Immigration should be controlled through an "Australian Style" points system

John Scotting 

Co-Editor of Naked Politics 

The beauty of escalating supply is in the eye of the beholder. Buyers enjoy falling prices, while sellers receive less for their wares. This applies to all forms of economic input; goods, services, capital, and most crucially in answer to this particular question, labour. Wherever immigration levels contribute to working-age population growth, labour supply increases, and in the absence of a corresponding increase in demand, relative wages fall. Great for employers, not so much for employees! It is perhaps not surprising then, that the prospect of controlling immigration by leaving the EU, has been met by apocalyptic forecasts from big employers and their friends in both politics and the media. For them, the suppression of your wages is infinitely preferable to the suppression of their profits.

Lord Rose, leader of the ‘remain’ campaign, admits that “wages would increase if we leave the EU”, a view that was endorsed by a recent Bank of England report showing a definitive inverse relationship between immigration and wages, and adding that the effects are not evenly distributed. Disproportionate competition for semi and unskilled jobs leaves well-paid company directors relatively unaffected, and if anything, they benefit from the endless supply of cheap labour.

The corporate elite may urge you to vote against your own best interests, but surely the Labour Party is looking out for us hard-working Brits? Sadly, not. It seems that the pro-EU Blairites have managed to beat the pro-democracy scruples out of Jeremy Corbyn by showing him that the only way to displace the Tories in 2020 is to support their folly in importing vast numbers of low-income voters. As strange as these bed-fellows may be, this particular combination of corporatists and career politicians is creating a poisonous sense of them-and-us between “the establishment” and “the people”.

george-osborne

 

The default ‘divide and conquer’ strategy has been faithfully employed. Apparently, anyone with the temerity to raise the issue as a legitimate concern is a pitch-fork wielding racist. A faltering tactic, now that half of the nation (51%+ hopefully!) have opened their eyes to the problem, and a particularly galling accusation considering the fact that leaving the EU would actually allow us to reject the existing discrimination against non-EU citizens. Under the proposed Australian-style points system, having blond hair and blue eyes adds nothing to the score! This problem is about numbers, not race. So perhaps it is possible to both embrace multiculturalism AND own a calculator?!

There is no doubt that targeted immigration, that improves productivity by filling skills gaps, is positive. You can have too much of a good thing though. At social occasions, a few drinks aid merriment, too many leads to regret, and even more can be fatal. As the most densely populated country in Europe, England would fail the sobriety test. Every year, enough people to fill a city the size of Manchester flee the ailing Eurozone, where the average rate of unemployment is over 10% and youth unemployment is as high as 50%. Since the turn of the millennium, 85% of this population growth is the result of immigration, with 80% of newly created jobs taken up by immigrants. We seem to have entered the Jager bomb phase after losing all ability to say “no!”.

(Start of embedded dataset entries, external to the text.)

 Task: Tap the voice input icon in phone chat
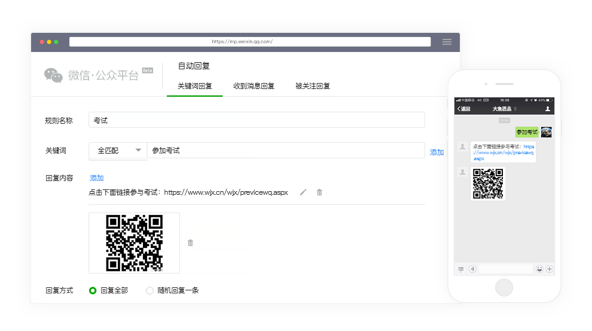pyautogui.click(x=472, y=269)
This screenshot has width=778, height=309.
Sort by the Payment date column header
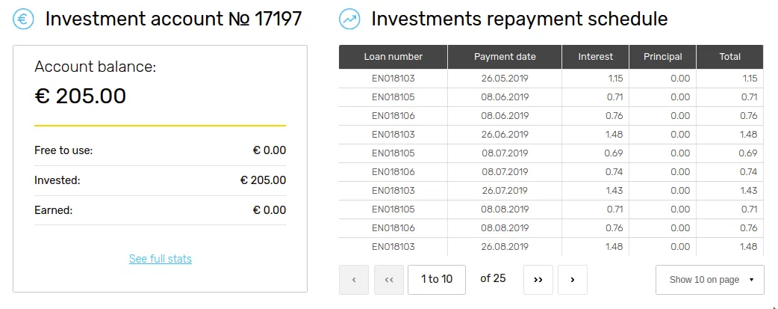coord(505,57)

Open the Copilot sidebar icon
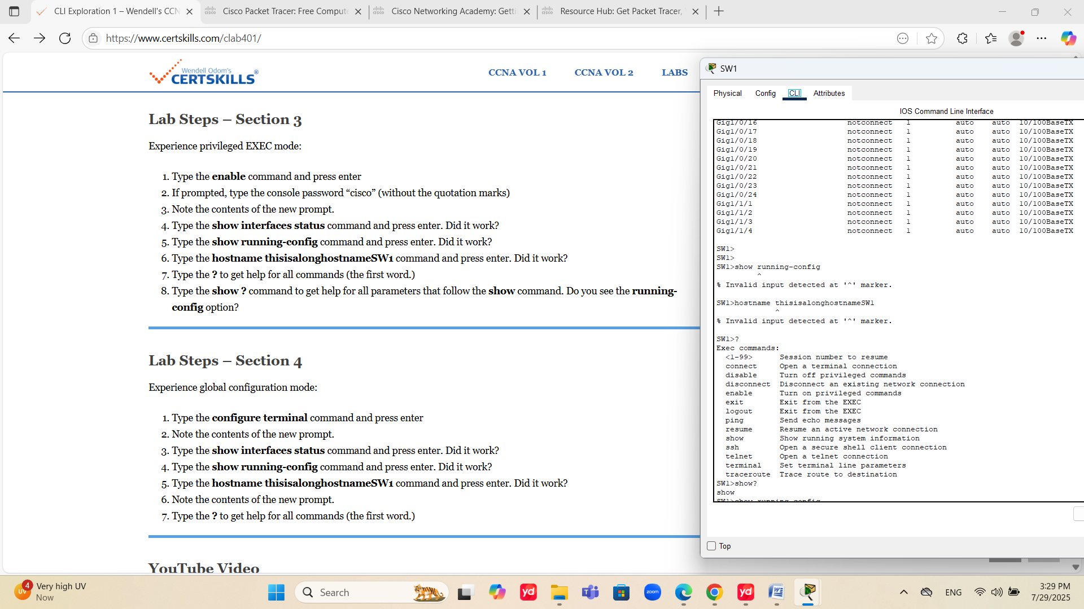coord(1068,38)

Unfortunately, we don’t have an infinite supply of jobs to meet the runaway demand. Having sub-contracted our border controls to countries that take our money without actually providing the service, we are unable to stem the flow, and the surplus is forced to join the swathes of indigenous welfare dependents. Add this to the mounting pressure on public services, housing and infrastructure, and working people are not only earning less, but they’re also carrying a higher tax burden – £1.2Bn net per year (ONS).

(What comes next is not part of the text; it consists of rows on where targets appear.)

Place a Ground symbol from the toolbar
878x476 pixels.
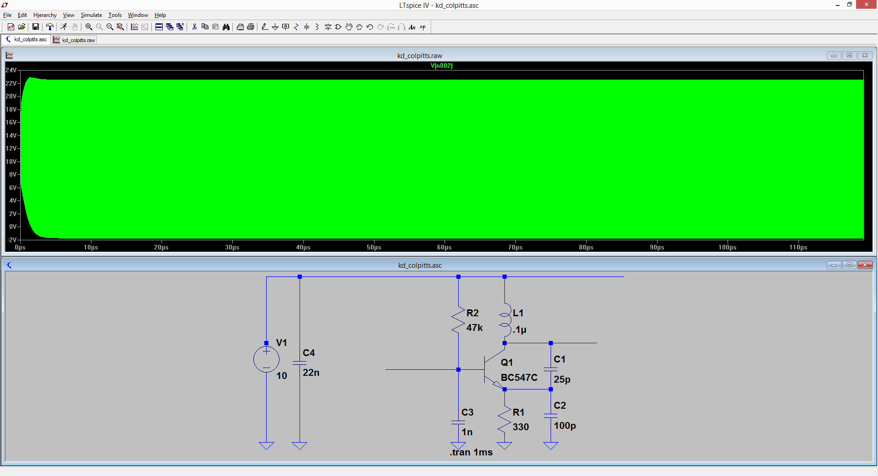[275, 27]
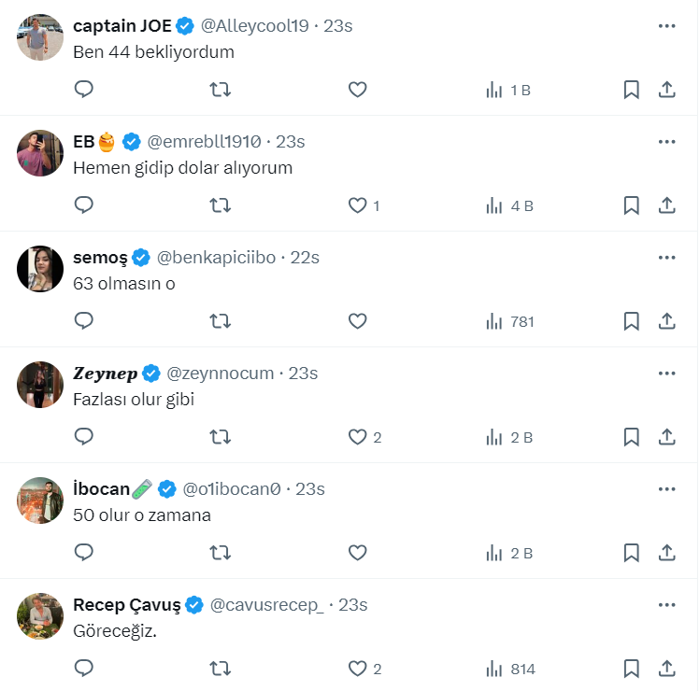The height and width of the screenshot is (691, 700).
Task: View analytics of Zeynep's tweet
Action: (509, 437)
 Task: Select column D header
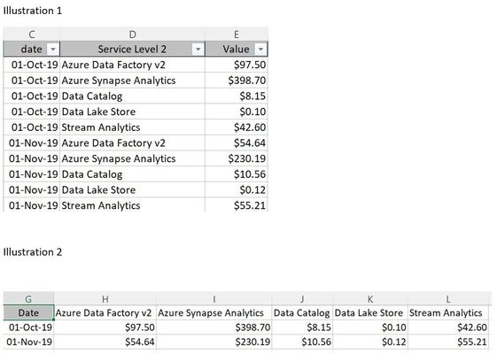(x=133, y=35)
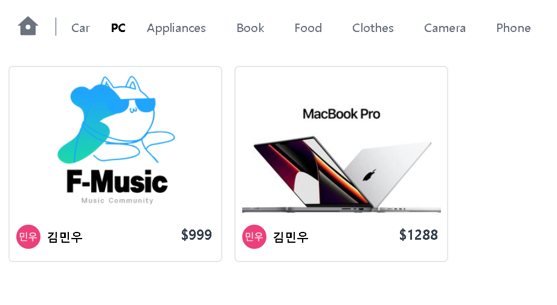557x305 pixels.
Task: Open the Car category
Action: (x=80, y=28)
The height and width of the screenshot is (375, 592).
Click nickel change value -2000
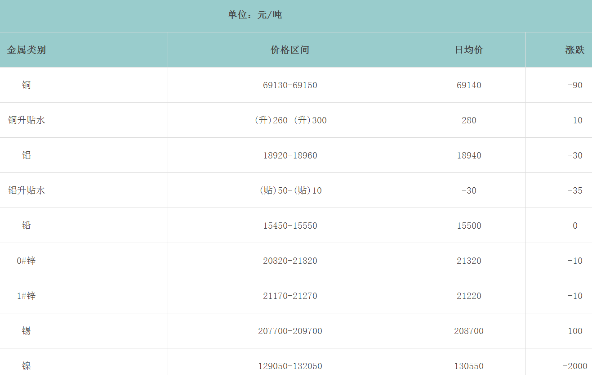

Those that wish to maintain the discrimination against Nigerians, Australians, Indians…etc., dismiss the inequity on the basis that the EU insists on external tariffs for goods, services and capital, so it stands to reason that free movement should only apply to EU citizens. There are significant differences between those ‘four freedoms’ though. The first three are highly regulated and required to satisfy a UK-based demand. Nobody is forced to buy an Audi or use AXA insurance. We choose to. Conversely, there are no controls or regulations relating to ‘people’. No skills required, no ability to speak English, no qualifications and a criminal record is absolutely fine. Most significantly of all, they are self-selecting, and as such, need not offer any form of benefit to their new country. Like so many other issues, the EU has this wrong; but they are unwilling to change. So the only sensible course of action is to Vote Leave on 23rd June.